Apple iPhone 6 Is Saving Lives: ResearchKit Apps Enable Apple Users Worldwide To Contribute To Medical Studies


Apple is finally releasing its newest medical platform ResearchKit to a broader range of researchers and developers after it received overwhelming support from medical practitioners and iPhone users.

Since ResearchKit was first introduced last month, thousands of iPhone users have demonstrated support for the apps created from the framework. Bloomberg reported that less than 24 hours after the MyHearts Counts app using the Apple ResearchKit tool was released by the Stanford University, around 11,000 iPhone users have already signed up. Medical director of Stanford Cardiovascular Health Alan Yeung was stunned at the results of Apple’s endeavor.

“To get 10,000 people enrolled in a medical study normally, it would take a year and 50 medical centers around the country. That’s the power of the phone.”

Weeks after the release, more than 60,000 iPhone users have already signed up for different studies like asthma, breast cancer, cardiovascular disease, diabetes, and Parkinson’s disease. BGR reported that starting April 14, ResearchKit is already available to all researchers and developers to create more studies that would benefit the field of medicine and potentially save more lives.

ResearchKit is the framework to be used by developers to create iPhone apps that will be available to the public for download. Alongside Apple’s Health app and HealthKit software framework, the ResearchKit app will be able to access the sensors on the iPhone such as the gyroscope, accelerometer, microphone, and GPS sensors to enable measurement of gait, motor activities, fitness, voice, and memory, among others.
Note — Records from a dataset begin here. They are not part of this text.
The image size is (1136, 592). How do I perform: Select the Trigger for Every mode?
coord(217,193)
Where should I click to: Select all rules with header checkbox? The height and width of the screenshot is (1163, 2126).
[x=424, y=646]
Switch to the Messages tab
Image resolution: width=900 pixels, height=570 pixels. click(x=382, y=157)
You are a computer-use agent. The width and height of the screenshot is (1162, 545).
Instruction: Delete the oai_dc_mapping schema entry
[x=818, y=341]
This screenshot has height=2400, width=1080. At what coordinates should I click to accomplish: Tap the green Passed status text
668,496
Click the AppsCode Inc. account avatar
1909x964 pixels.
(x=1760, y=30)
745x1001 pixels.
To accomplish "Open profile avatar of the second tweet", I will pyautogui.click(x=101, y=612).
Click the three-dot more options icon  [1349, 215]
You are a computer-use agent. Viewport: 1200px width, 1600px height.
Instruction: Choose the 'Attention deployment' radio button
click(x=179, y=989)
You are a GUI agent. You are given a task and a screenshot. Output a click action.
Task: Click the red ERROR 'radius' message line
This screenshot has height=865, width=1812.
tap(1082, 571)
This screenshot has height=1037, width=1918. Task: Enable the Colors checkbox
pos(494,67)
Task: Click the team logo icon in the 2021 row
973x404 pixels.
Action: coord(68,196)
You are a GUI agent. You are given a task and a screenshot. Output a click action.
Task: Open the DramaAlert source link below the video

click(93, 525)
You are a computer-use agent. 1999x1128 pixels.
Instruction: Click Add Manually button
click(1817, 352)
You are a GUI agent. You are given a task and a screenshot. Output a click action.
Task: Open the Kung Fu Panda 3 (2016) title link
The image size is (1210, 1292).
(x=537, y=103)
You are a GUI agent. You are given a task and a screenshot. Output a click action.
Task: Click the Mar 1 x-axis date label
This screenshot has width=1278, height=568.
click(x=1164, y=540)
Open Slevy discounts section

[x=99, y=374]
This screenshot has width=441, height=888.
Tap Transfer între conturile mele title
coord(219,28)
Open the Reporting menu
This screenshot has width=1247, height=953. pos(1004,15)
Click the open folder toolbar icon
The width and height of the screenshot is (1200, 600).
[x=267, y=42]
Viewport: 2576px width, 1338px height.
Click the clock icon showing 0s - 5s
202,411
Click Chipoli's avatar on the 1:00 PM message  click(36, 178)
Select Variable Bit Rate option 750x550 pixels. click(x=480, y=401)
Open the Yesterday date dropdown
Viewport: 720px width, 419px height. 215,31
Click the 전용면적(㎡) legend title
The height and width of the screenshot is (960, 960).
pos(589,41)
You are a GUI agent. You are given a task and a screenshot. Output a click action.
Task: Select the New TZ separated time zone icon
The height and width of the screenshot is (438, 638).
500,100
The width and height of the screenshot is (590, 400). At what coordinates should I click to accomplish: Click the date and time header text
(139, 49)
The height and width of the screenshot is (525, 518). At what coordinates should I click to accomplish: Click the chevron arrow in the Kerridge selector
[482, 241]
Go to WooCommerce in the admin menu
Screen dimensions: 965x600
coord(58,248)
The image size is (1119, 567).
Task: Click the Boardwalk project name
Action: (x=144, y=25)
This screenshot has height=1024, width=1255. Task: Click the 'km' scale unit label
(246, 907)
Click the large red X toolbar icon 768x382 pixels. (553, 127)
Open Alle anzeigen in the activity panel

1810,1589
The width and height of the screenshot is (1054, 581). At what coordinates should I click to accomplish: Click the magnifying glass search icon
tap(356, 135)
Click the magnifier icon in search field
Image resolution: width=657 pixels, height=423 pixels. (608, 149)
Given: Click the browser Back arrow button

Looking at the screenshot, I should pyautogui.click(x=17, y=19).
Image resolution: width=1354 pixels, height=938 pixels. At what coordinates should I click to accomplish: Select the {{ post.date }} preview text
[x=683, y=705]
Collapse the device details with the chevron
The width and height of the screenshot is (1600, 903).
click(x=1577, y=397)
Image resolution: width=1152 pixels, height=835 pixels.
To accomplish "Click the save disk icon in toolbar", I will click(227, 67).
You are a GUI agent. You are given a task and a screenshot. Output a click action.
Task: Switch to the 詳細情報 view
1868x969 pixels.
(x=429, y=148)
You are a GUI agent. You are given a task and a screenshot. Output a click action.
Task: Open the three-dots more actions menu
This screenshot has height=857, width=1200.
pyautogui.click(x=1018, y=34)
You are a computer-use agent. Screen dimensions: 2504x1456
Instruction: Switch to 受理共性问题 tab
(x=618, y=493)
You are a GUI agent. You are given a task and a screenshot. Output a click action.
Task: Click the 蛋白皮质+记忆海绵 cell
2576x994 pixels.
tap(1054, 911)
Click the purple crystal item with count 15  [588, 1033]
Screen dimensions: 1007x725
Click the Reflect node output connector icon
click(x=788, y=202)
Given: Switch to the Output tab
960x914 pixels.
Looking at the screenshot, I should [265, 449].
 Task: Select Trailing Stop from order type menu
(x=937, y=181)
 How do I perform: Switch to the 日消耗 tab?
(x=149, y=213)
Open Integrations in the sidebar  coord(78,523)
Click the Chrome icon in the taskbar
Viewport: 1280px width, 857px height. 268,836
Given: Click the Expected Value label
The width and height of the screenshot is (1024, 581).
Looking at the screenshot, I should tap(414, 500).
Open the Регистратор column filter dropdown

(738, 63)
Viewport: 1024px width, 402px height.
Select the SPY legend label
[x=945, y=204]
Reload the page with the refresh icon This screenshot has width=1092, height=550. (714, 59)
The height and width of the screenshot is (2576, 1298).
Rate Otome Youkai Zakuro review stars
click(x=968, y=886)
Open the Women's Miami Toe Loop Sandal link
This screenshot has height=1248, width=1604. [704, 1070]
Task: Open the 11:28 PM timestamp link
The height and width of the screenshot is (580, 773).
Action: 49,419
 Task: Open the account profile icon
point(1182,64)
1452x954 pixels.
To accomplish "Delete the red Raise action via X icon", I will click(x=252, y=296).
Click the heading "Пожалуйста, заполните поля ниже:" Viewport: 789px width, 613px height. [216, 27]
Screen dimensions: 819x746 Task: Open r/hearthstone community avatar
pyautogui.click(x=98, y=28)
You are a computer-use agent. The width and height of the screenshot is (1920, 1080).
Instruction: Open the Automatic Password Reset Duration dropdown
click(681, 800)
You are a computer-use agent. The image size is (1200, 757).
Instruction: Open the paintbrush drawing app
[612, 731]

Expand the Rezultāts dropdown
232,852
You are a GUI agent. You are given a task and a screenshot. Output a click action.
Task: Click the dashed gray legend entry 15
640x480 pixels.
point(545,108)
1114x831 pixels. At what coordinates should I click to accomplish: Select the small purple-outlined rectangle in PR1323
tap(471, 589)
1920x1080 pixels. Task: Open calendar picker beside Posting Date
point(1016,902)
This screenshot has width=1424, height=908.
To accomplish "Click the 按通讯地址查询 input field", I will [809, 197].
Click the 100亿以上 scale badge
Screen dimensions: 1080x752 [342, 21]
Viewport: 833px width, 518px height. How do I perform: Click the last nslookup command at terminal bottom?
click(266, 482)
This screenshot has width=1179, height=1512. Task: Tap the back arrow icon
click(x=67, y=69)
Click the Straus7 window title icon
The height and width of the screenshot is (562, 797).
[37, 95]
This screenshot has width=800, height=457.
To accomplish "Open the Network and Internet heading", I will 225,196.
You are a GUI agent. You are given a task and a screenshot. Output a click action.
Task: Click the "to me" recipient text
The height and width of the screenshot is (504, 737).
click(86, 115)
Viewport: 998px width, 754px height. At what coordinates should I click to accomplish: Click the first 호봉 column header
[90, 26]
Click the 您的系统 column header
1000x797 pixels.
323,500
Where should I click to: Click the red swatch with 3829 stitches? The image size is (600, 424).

Although there are critics on the reliability of the results generated by ResearchKit apps, Todd Sherer, CEO of the Michael J. Fox Foundation for Parkinson’s Research, tells Bloomberg how iPhone users could help medical researchers in advancing their studies.

“I don’t think we want to give the perception that this type of research will replace the more standard, physician-based, direct interaction with the patient,” Sherer said. “But I do think this provides a complementary type of research in a different way. Any kind of tool that will make it easier to engage more people in research is really important.”

Some of the first ResearchKit-based apps released for beta testing before the formal Apple announcement last Tuesday were the Asthma Health app from the Icahn School of Medicine at Mount Sinai and LifeMap Solutions, the Share the Journey app developed by the Dana-Farber Cancer Institute with Penn Medicine, Sage Bionetworks, and UCLA’s Jonsson Comprehensive Cancer Center, and the Parkinson mPower app by Sage Bionetworks and the University of Rochester.

As of date, the apps will only be available to iPhone users in the U.S. However, Apple said ResearchKit will be available in more countries in the future.

ResearchKit-based apps will be available to the latest iPod touch, iPhone 5, iPhone 5s, iPhone 6, and iPhone 6 Plus.